— PROBLEM DESCRIPTION —
Please return the lines below verbatim, beginning at the one that has "Open the help question mark button" and stopping after the one that has "Task: Tap the plus add contact icon on iPhone", and add no other lines.

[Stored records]
====

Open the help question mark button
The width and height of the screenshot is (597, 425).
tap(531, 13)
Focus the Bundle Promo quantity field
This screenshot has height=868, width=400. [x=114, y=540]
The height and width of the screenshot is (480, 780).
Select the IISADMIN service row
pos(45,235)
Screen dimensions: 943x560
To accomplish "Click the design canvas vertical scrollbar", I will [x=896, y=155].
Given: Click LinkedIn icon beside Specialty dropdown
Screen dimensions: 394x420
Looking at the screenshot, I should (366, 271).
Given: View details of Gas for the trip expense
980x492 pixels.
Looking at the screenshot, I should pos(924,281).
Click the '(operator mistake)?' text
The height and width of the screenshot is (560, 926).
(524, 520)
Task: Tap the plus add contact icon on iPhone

====

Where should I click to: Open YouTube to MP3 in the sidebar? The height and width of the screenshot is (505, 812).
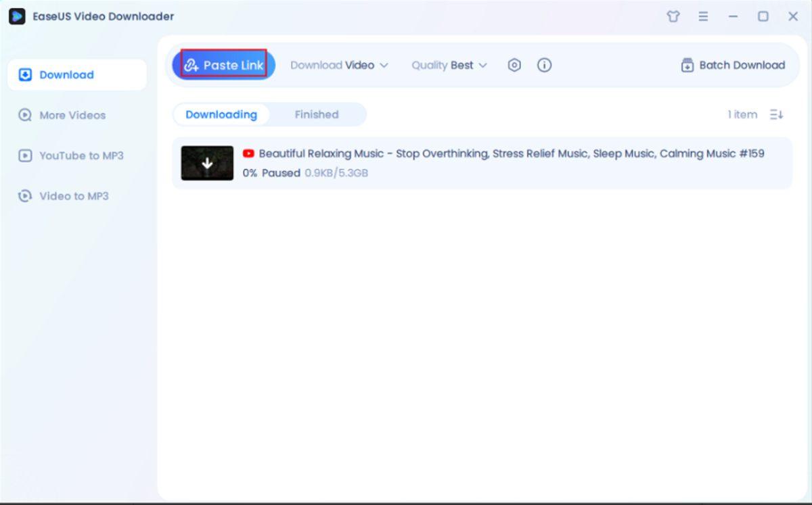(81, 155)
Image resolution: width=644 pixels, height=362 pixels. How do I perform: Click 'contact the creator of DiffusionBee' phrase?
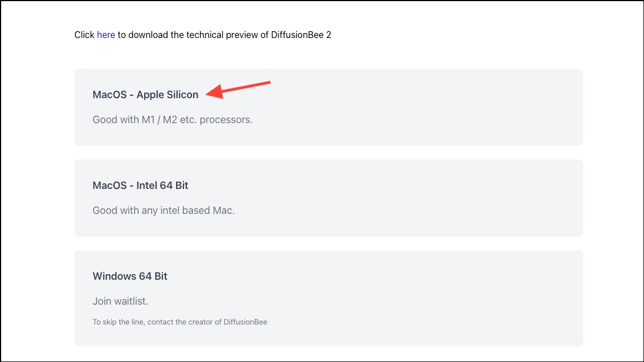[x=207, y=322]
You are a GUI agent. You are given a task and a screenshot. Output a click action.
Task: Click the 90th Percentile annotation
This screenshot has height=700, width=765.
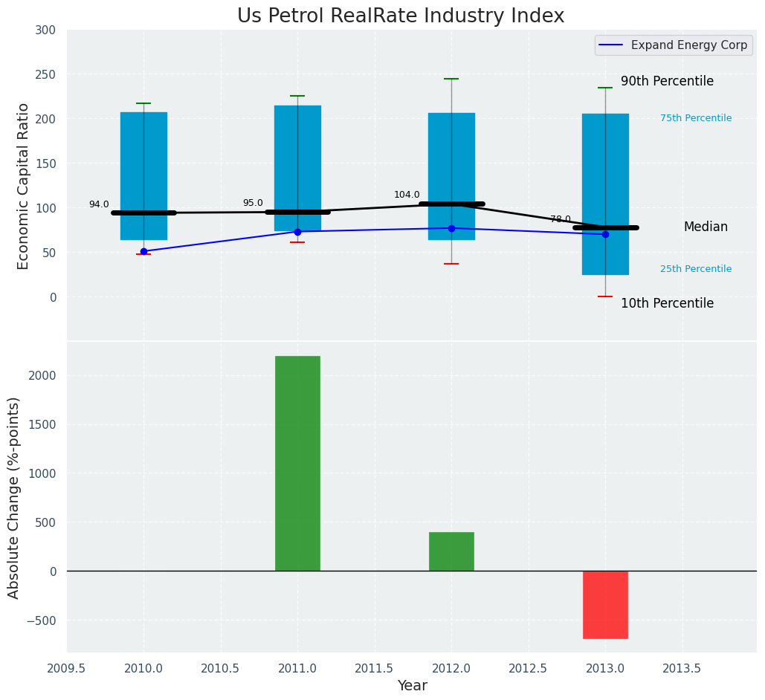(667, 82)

====

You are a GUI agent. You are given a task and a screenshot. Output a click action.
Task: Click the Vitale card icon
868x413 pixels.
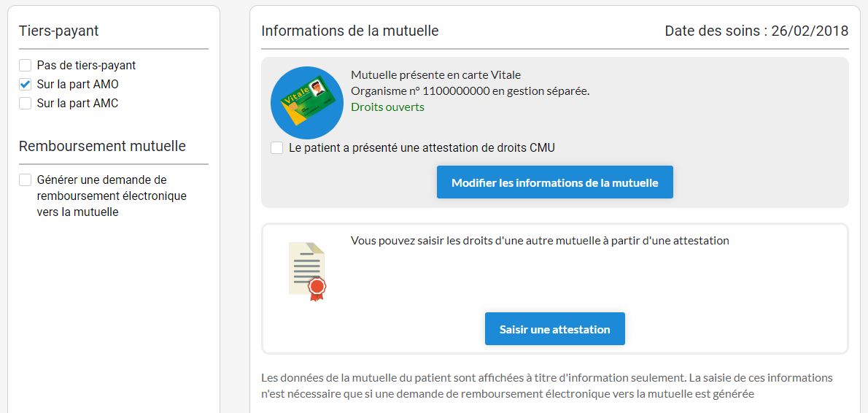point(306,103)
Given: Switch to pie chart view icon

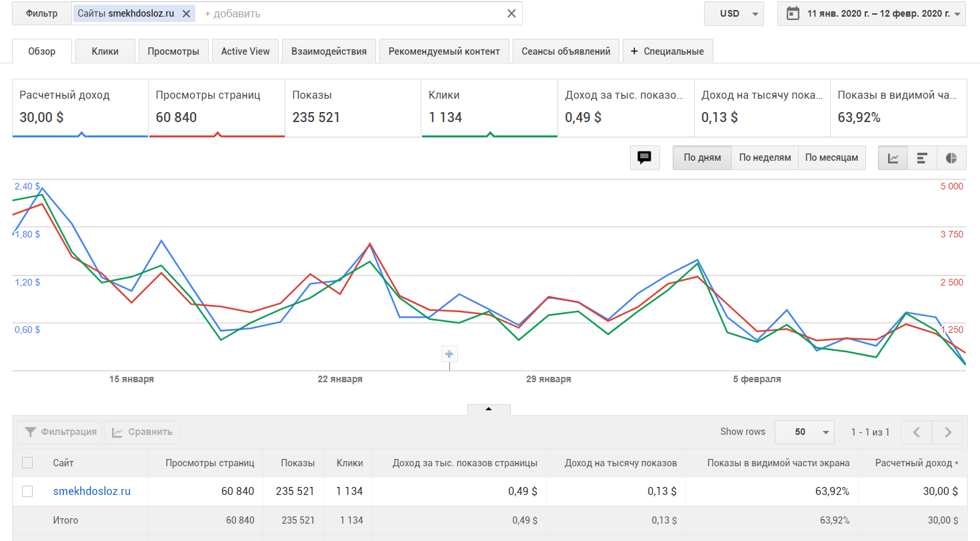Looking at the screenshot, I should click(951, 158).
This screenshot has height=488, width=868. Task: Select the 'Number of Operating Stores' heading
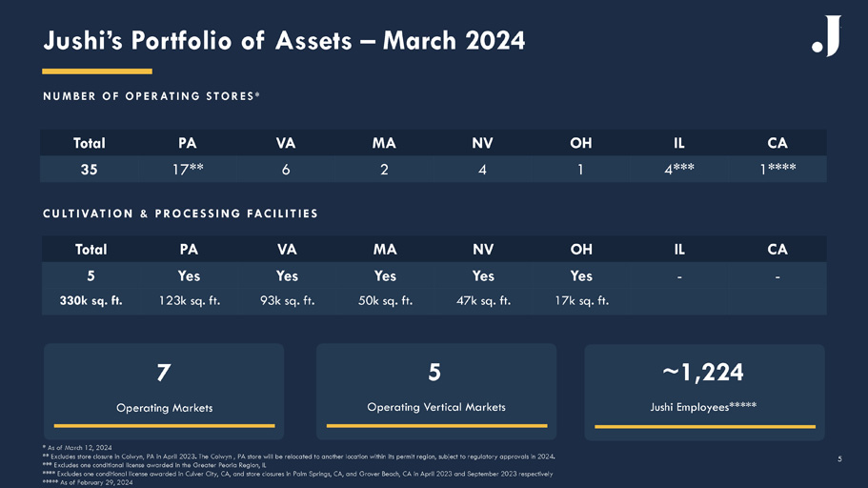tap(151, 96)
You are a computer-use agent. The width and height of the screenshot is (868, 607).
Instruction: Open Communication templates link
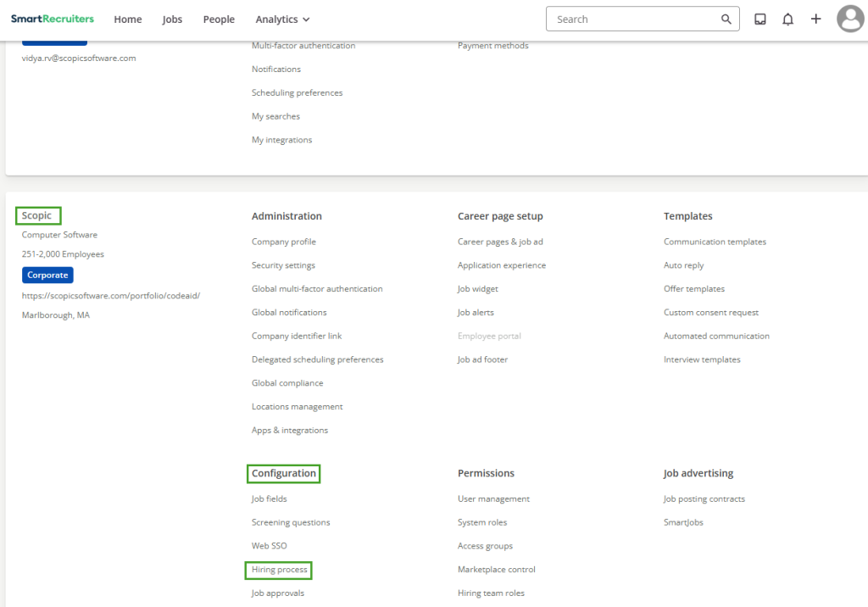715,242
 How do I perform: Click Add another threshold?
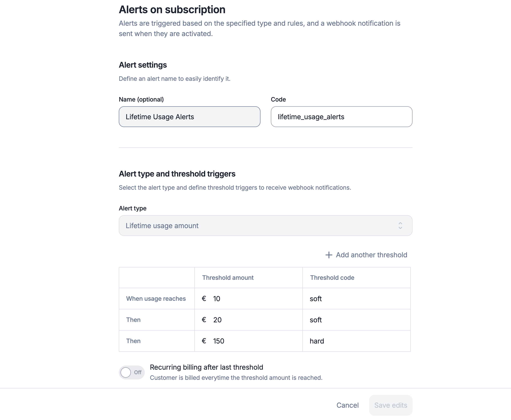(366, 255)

====

— YOUR RESPONSE —
Open the help question mark button
The width and height of the screenshot is (597, 425).
tap(531, 13)
Focus the Bundle Promo quantity field
This screenshot has height=868, width=400. [x=114, y=540]
The height and width of the screenshot is (480, 780).
Select the IISADMIN service row
pos(45,235)
Screen dimensions: 943x560
To accomplish "Click the design canvas vertical scrollbar", I will [x=896, y=155].
Given: Click LinkedIn icon beside Specialty dropdown
Screen dimensions: 394x420
Looking at the screenshot, I should (366, 271).
Given: View details of Gas for the trip expense
980x492 pixels.
Looking at the screenshot, I should pos(924,281).
Click the '(operator mistake)?' text
The height and width of the screenshot is (560, 926).
(524, 520)
Task: Tap the plus add contact icon on iPhone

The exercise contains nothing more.